### Problem to work on:
Only one stretch of the records below should be repeated. It starts with the line containing "You are a computer-use agent. 750x505 pixels." and goes on through the line containing "Instruction: Toggle exclusive mode (独占模式)", exactly as written.
====== Material supplied ======
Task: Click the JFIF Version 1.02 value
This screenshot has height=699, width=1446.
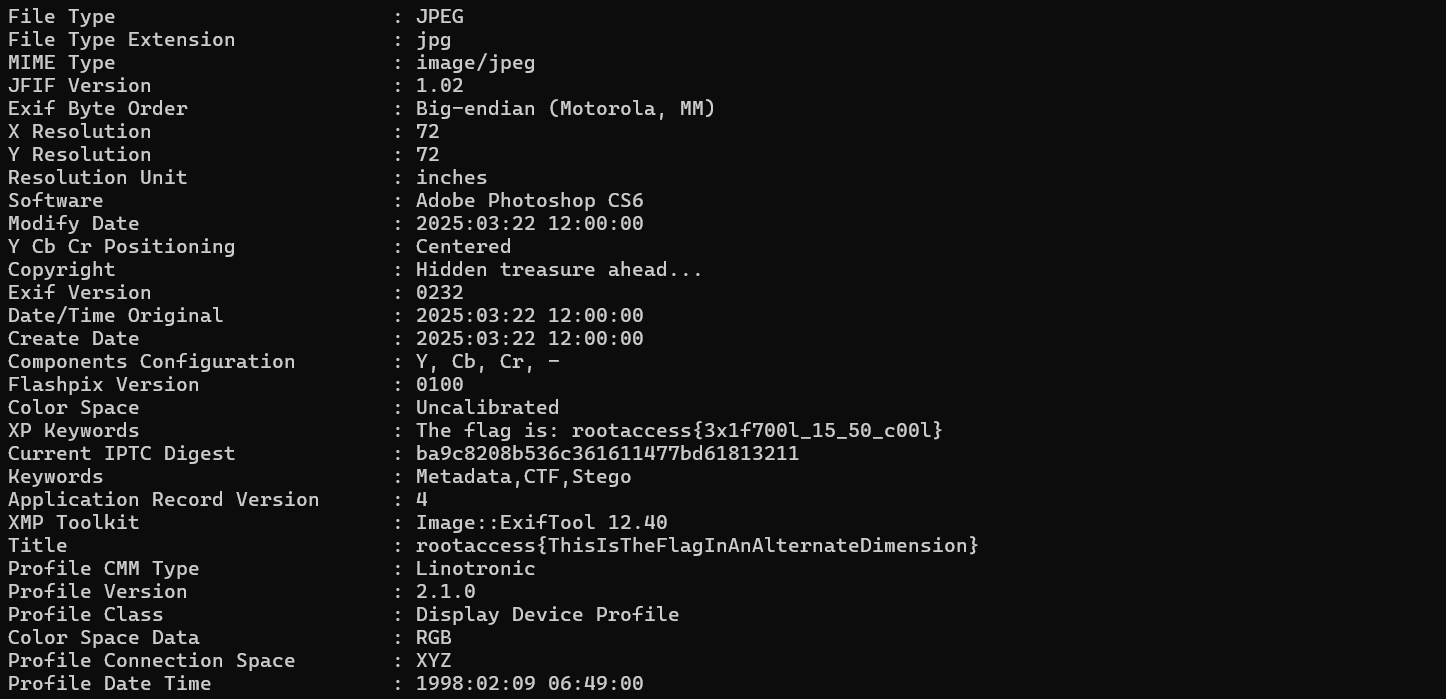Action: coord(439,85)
======
====== Material supplied ======
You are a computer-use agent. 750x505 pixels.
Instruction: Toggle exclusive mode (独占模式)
======
### Solution to the exercise:
You are a computer-use agent. 750x505 pixels.
Instruction: Toggle exclusive mode (独占模式)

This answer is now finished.